Stable expression and functional characterization of a human nicotinic acetylcholine receptor with alpha 6 beta 2 properties: discovery of selective antagonists

BACKGROUND AND PURPOSE Despite growing evidence that inhibition of a6b2-containing (a6b2*) nicotinic acetylcholine receptors (nAChRs) may be beneficial for the therapy of tobacco addiction, the lack of good sources of a6b2*-nAChRs has delayed the discovery of a6b2-selective antagonists. Our aim was to generate a cell line stably expressing functional nAChRs with a6b2 properties, to enable pharmacological characterization and the identification of novel a6b2-selective antagonists. EXPERIMENTAL APPROACH Different combinations of the a6, b2, b3, chimeric a6/3 and mutant b3V273S subunits were transfected in human embryonic kidney cells and tested for activity in a fluorescent imaging plate reader assay.
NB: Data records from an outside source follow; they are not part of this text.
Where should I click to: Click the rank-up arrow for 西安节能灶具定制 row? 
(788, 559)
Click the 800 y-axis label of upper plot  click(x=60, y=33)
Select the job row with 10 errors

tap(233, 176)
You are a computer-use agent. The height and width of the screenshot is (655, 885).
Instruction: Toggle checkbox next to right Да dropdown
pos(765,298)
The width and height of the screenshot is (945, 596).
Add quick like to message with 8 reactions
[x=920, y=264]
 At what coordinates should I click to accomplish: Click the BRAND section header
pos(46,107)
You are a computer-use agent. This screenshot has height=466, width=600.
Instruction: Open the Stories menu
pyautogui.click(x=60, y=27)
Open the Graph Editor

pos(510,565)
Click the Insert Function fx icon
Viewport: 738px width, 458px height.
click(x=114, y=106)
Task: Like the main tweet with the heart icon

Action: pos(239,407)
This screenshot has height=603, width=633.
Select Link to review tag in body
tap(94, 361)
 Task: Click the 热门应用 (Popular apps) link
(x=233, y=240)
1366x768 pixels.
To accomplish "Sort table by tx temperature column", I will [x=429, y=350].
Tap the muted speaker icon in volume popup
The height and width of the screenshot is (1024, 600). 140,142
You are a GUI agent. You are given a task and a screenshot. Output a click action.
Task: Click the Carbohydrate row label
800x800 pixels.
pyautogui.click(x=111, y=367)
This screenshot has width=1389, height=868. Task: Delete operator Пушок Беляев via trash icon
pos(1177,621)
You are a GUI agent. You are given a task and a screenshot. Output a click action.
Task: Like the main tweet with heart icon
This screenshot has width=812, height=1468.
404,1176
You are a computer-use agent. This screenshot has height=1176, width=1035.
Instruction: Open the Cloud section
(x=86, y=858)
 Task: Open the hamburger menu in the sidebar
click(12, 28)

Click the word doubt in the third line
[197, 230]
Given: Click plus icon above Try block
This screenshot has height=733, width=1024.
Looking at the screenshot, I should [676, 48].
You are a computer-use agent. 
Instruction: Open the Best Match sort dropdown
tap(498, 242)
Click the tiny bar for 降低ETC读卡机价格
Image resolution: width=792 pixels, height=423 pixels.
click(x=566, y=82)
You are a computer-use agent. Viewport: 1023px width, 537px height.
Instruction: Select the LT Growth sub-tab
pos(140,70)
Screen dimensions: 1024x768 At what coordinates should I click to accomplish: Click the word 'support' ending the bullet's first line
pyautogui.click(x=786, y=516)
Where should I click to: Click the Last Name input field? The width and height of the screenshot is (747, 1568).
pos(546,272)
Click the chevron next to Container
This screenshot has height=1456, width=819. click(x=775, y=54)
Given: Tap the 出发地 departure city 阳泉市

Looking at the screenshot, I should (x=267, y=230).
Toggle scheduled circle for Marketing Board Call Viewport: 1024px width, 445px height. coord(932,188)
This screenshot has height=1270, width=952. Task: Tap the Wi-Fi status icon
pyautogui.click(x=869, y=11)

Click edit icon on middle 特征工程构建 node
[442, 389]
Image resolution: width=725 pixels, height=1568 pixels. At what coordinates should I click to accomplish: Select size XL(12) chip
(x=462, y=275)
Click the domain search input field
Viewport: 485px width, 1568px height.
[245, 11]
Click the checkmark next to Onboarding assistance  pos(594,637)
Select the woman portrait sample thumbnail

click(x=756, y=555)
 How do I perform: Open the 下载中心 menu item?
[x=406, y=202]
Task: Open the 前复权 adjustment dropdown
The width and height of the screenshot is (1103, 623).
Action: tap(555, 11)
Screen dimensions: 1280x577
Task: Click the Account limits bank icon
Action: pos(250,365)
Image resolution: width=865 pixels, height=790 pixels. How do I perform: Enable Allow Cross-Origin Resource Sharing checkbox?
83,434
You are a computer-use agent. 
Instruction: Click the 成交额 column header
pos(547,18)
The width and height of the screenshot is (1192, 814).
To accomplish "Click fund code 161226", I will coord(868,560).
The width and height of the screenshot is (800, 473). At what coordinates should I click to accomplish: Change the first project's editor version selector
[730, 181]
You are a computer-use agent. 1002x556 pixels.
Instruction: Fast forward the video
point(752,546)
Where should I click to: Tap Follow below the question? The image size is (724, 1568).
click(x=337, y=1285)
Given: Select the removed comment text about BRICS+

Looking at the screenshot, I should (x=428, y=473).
The pharmacology of rat immune-immobilized a6b2*-nAChRs was determined with 125I-epibatidine binding. KEY RESULTS Functional channels were detected after co-transfection of a6/3, b2 and b3V273S subunits, while all other subunit combinations failed to produce agonist-induced responses. Stably expressed a6/3b2b3V273S-nAChR pharmacology was unique, and clearly distinct from a4b2-, a3b4-, a7- and a1b1de-nAChRs. Antagonist potencies in inhibiting a6/3b2b3V273S-nAChRs was similar to their binding affinity for rat native a6b2*-nAChRs. Agonist affinities for a6b2*-nAChRs was higher than their potency in activating a6/3b2b3V273S-nAChRs, but their relative activities were equivalent. Focussed set screening at a6/3b2b3V273S-nAChRs, followed by cross-screening with the other nAChRs, led to the identification of novel a6b2-selective antagonists. CONCLUSIONS AND IMPLICATIONS We generated a mammalian cell line stably expressing nAChRs, with pharmacological properties similar to native a6b2*-nAChRs, and used it to identify novel non-peptide, low molecular weight, a6b2-selective antagonists. We also propose a pharmacophore model of a6b2 antagonists, which offers a starting point for the development of new smoking cessation agents.